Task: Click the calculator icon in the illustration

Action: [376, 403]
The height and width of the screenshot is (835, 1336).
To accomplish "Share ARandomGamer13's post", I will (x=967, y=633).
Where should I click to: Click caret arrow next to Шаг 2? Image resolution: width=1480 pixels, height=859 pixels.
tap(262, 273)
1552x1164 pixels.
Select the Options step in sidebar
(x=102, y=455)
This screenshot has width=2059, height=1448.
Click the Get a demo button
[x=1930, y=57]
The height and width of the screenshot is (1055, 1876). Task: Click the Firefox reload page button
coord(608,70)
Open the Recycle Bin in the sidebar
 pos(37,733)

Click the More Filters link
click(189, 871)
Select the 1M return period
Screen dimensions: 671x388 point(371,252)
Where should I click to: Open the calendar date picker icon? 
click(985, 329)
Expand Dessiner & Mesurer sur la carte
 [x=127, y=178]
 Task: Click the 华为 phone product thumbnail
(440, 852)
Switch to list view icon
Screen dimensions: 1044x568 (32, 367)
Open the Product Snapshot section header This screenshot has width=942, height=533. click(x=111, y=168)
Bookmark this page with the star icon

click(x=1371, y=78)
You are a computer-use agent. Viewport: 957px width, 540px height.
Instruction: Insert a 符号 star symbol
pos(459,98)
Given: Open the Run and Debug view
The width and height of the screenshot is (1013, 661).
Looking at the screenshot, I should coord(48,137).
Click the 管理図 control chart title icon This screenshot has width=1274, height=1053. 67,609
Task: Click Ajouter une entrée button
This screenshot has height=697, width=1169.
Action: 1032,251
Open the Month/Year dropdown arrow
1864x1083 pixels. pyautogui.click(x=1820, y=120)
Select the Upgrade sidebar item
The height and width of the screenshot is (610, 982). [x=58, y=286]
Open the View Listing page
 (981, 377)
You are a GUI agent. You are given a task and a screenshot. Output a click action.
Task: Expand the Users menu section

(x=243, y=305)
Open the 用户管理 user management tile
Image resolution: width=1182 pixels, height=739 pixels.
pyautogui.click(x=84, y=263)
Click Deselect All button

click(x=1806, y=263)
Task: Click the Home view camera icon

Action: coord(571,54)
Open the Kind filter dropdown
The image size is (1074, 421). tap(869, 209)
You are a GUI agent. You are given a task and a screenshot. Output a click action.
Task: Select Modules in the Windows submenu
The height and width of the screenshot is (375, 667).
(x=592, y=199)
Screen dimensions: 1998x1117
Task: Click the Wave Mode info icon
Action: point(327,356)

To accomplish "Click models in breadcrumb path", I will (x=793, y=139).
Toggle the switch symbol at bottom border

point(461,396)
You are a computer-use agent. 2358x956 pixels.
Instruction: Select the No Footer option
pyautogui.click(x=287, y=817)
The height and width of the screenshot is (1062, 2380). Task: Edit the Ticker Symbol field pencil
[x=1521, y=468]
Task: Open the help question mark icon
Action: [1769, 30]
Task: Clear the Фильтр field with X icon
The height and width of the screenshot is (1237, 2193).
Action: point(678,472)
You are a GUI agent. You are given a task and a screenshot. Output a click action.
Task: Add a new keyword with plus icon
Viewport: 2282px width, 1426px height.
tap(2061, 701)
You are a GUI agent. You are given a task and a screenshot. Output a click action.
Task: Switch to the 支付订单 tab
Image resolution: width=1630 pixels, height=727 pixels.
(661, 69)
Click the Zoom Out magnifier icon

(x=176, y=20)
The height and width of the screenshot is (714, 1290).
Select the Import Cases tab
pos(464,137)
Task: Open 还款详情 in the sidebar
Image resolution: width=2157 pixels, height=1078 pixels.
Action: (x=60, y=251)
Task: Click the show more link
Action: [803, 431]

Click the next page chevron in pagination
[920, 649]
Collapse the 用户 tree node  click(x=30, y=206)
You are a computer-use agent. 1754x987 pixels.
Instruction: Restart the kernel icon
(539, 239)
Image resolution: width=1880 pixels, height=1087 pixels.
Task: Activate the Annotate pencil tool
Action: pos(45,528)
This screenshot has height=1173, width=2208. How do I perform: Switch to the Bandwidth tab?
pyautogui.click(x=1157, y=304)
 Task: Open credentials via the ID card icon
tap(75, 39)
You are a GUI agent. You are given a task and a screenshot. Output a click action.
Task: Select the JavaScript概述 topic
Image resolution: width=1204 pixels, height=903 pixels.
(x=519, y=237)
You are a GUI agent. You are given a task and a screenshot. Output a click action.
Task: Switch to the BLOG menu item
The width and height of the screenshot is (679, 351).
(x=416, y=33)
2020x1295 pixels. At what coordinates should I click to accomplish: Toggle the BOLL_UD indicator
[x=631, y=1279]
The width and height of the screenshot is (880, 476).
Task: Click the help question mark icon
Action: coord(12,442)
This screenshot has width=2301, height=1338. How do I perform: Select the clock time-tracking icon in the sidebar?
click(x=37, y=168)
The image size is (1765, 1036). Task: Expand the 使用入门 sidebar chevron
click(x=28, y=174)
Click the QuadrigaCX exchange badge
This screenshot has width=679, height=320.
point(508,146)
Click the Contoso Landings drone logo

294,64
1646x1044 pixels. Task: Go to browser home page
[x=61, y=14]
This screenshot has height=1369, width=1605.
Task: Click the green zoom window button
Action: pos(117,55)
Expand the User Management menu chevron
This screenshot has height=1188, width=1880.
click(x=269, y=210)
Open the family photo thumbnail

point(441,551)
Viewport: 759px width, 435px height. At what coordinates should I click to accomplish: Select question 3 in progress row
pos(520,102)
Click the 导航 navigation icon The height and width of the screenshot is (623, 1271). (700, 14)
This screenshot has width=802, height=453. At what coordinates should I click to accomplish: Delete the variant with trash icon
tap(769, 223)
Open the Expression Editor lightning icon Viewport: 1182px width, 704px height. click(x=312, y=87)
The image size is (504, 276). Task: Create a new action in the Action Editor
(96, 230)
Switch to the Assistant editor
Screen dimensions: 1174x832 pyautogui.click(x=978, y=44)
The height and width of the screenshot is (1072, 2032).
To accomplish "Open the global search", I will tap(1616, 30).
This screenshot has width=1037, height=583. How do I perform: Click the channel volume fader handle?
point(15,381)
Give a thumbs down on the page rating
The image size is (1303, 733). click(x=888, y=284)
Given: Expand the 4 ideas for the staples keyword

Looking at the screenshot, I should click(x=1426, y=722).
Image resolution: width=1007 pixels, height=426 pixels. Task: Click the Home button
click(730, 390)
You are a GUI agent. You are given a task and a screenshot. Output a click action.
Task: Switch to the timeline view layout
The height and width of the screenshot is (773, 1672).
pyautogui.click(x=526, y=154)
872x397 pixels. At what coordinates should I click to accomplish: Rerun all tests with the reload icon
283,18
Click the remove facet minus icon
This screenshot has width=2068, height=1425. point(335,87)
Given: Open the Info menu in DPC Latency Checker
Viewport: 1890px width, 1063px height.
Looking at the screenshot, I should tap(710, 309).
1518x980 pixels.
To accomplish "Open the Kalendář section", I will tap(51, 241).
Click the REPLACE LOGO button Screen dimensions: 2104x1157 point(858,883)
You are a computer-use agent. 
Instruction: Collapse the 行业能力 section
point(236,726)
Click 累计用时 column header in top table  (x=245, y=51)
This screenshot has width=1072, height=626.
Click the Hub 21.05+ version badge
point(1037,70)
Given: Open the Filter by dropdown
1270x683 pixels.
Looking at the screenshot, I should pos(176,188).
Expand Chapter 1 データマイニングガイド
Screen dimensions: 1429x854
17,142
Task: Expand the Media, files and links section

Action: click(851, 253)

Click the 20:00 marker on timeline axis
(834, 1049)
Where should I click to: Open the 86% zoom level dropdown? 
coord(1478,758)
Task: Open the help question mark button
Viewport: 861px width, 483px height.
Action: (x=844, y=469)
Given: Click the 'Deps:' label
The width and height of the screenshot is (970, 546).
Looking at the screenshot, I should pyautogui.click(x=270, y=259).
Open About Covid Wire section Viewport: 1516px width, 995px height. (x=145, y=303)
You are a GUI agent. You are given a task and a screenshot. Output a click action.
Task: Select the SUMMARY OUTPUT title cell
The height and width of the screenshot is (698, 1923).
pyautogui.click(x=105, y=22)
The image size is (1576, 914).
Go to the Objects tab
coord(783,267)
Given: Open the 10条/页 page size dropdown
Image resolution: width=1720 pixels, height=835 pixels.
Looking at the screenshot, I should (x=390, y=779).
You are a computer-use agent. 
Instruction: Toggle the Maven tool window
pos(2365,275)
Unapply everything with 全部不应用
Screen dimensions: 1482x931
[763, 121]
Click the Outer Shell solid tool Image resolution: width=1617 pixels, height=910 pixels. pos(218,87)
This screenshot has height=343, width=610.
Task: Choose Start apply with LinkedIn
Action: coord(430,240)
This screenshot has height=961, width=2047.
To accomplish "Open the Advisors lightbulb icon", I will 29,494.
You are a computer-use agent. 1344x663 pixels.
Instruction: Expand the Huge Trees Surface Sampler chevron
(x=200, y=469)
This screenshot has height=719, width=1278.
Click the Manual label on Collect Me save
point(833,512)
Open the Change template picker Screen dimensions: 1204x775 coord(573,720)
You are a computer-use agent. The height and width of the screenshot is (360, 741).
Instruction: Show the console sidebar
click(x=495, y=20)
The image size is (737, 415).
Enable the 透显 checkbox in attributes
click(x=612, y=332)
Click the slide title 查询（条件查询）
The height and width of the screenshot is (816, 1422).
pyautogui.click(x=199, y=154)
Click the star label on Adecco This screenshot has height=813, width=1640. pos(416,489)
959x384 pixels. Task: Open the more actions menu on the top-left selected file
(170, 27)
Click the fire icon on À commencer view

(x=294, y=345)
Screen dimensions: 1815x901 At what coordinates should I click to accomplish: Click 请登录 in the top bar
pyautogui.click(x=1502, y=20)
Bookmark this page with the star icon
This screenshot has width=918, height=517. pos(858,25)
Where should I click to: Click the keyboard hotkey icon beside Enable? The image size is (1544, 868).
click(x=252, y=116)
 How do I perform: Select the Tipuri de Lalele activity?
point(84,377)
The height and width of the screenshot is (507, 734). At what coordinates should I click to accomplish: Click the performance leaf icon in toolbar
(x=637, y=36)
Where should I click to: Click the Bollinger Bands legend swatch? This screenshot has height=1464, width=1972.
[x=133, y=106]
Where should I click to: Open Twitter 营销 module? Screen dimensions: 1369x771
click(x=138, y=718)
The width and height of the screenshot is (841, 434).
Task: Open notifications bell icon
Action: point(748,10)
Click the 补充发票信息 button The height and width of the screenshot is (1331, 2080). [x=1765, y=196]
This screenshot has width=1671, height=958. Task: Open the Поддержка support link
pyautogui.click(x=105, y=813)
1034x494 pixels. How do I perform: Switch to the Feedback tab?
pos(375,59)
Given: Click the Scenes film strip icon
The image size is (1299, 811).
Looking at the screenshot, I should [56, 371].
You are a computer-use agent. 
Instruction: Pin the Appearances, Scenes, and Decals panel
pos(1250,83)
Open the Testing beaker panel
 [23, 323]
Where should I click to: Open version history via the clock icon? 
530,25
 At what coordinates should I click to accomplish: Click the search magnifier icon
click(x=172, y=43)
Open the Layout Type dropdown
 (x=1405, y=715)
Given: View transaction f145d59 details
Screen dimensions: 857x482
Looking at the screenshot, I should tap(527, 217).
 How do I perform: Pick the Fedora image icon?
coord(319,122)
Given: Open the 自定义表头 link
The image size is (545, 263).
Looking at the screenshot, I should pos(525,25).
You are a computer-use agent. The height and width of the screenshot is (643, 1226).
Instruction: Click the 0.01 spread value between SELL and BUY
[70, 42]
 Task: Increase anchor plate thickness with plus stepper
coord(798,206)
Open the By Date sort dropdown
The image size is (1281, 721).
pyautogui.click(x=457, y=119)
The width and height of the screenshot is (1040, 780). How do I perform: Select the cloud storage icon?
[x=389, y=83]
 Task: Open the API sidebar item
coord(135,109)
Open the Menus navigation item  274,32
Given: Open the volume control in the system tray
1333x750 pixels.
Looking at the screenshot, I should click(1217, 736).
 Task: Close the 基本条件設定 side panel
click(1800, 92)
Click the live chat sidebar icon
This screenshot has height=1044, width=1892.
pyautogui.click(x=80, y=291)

++++++++

- _Task to complete_
Scan the records above and report how many lines include the word "computer", without any other text.

- _Written response_
9